# TASK STATEMENT:
Print exactly, and only, the lines from the one containing "This screenshot has width=340, height=263." through the last line of the records below, both included; leave out the pictures.

# INFORMATION SHOWN:
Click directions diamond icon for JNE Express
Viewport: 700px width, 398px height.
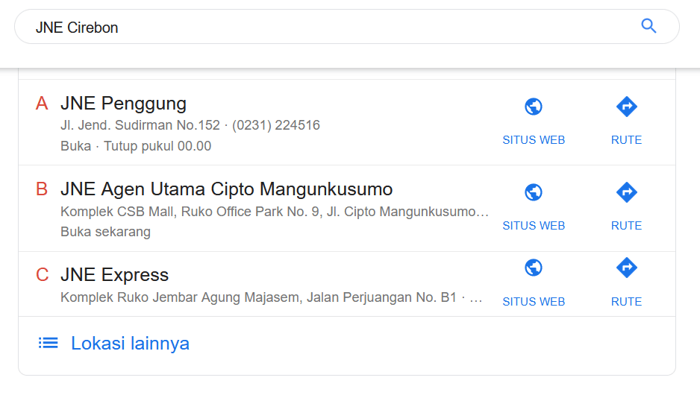[x=627, y=268]
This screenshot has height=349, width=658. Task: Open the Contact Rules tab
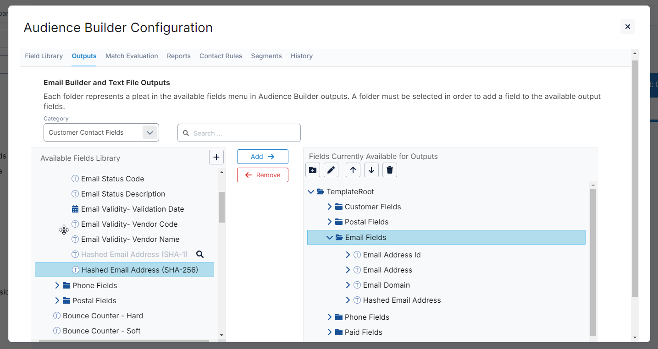221,56

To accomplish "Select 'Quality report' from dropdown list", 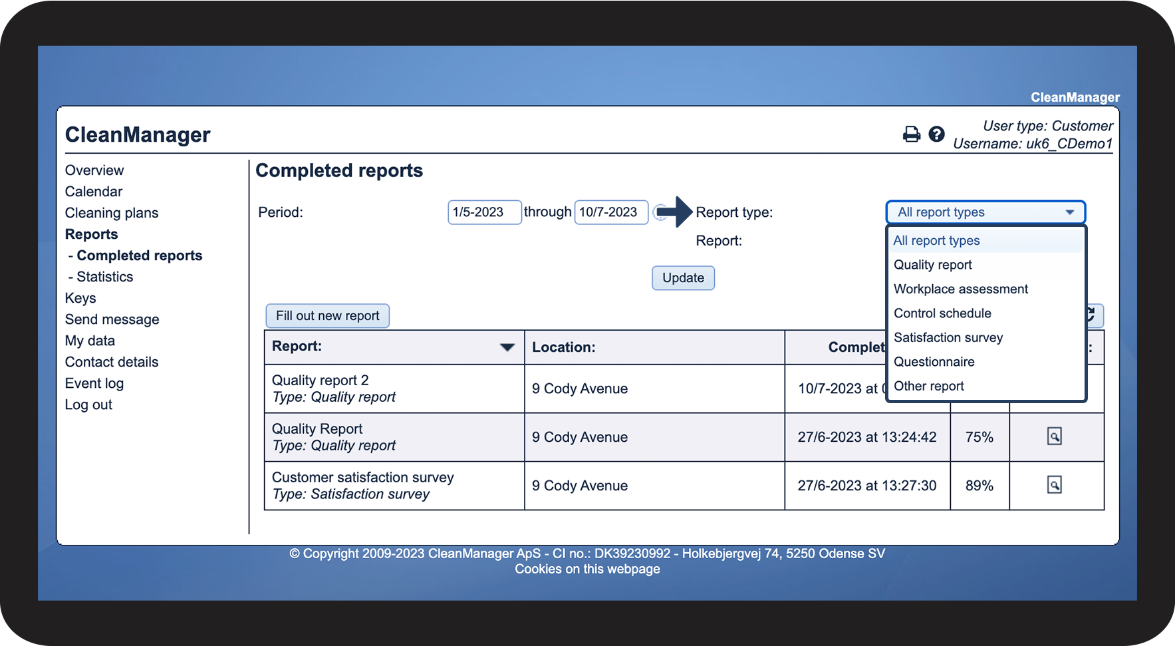I will click(x=932, y=265).
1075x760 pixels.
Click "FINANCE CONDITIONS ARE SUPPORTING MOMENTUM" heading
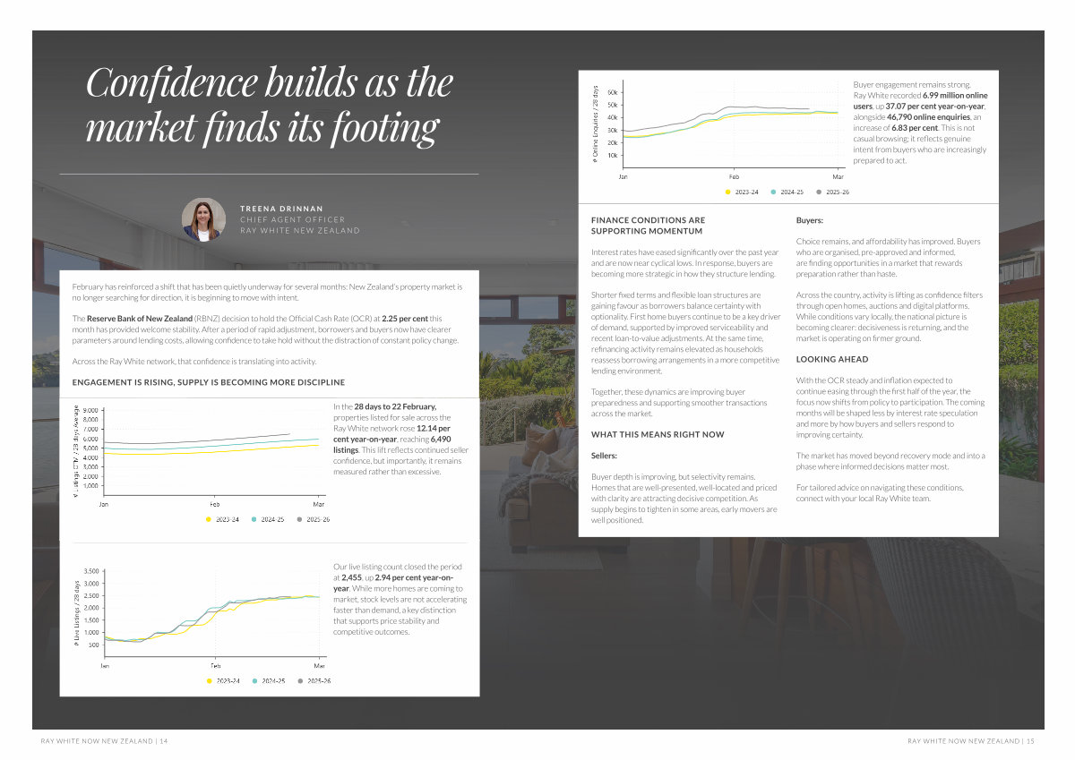(648, 226)
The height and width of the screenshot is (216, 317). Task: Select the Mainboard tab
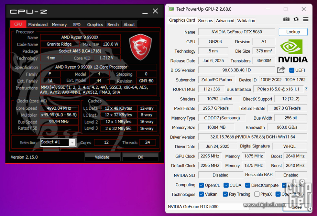pos(38,25)
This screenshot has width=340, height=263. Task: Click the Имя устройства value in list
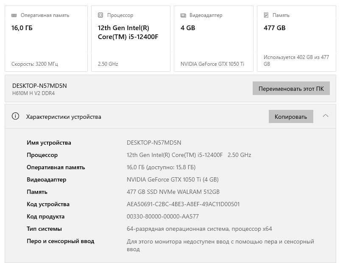154,143
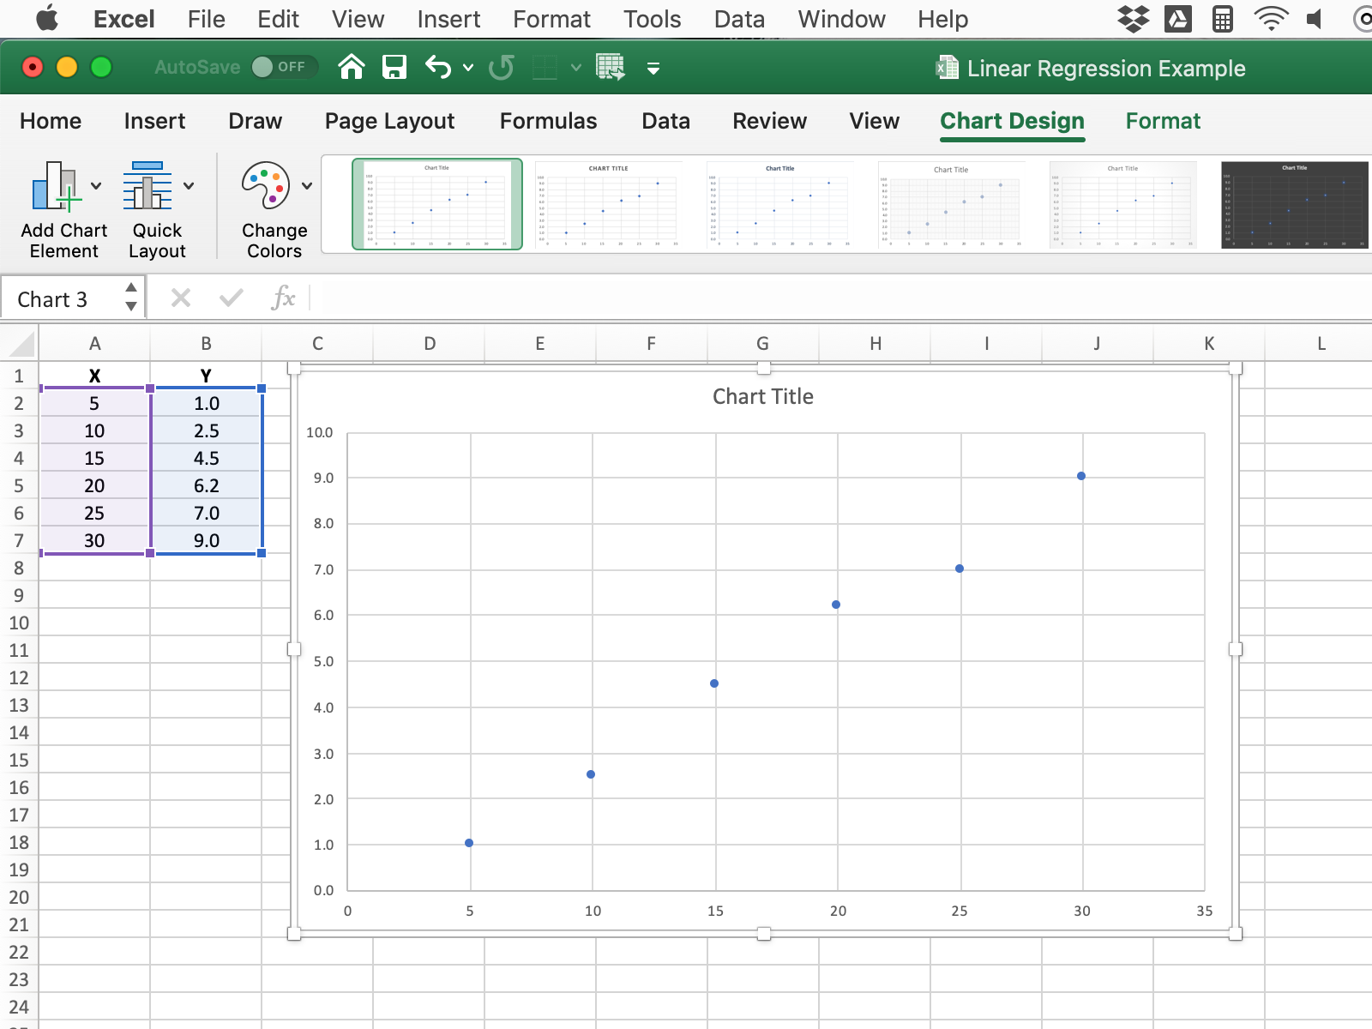Expand the Undo history dropdown arrow
The width and height of the screenshot is (1372, 1029).
pos(468,67)
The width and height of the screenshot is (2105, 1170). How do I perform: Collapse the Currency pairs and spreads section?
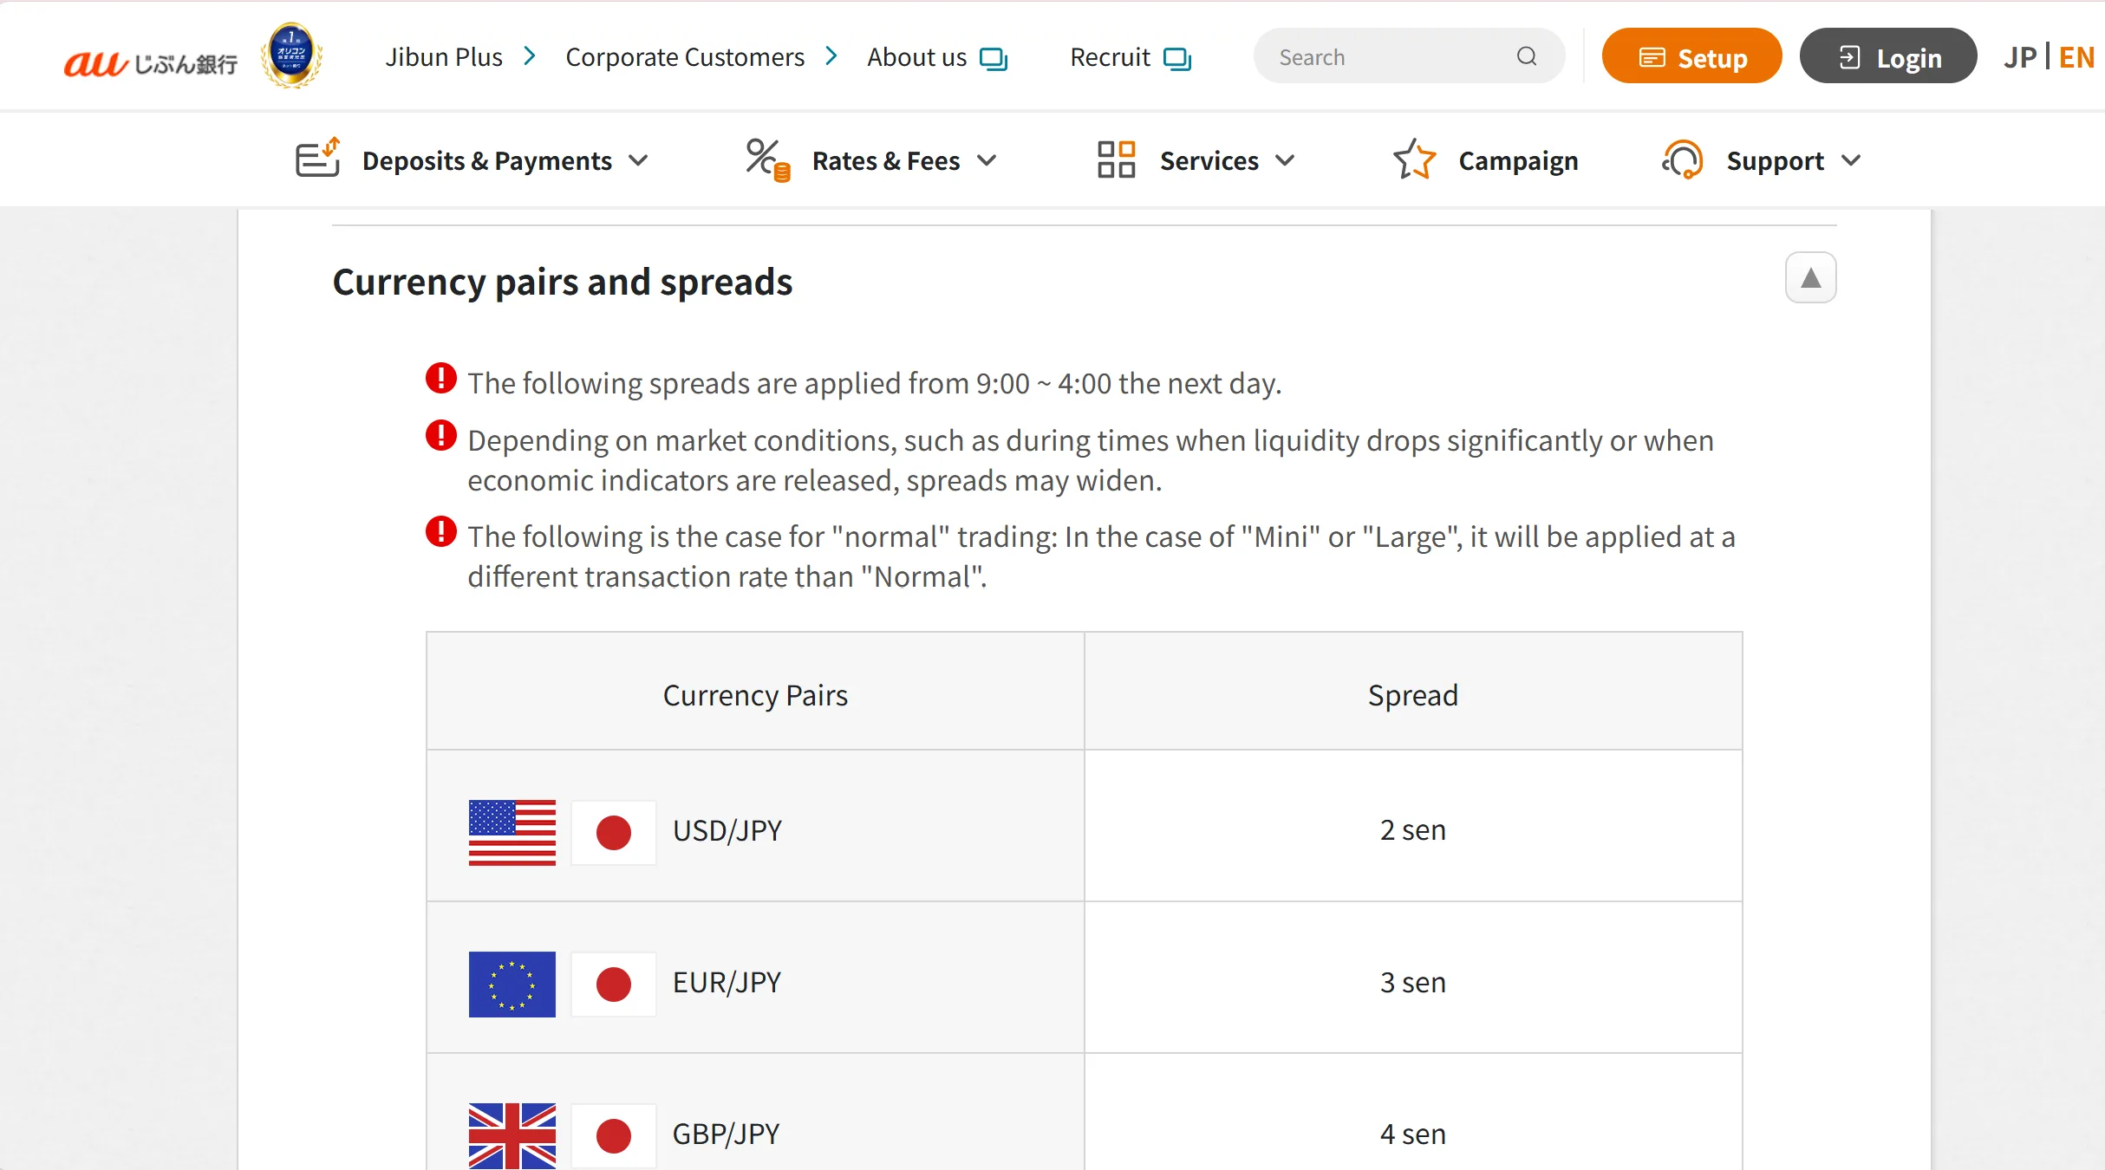(1810, 278)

# SOLVED PROBLEM:
This screenshot has width=340, height=263. Task: Click the Имя устройства value in list
154,143
Expand the Undo history dropdown arrow
The width and height of the screenshot is (1372, 1029).
pos(468,67)
The width and height of the screenshot is (2105, 1170). How do I perform: Collapse the Currency pairs and spreads section?
(1810, 278)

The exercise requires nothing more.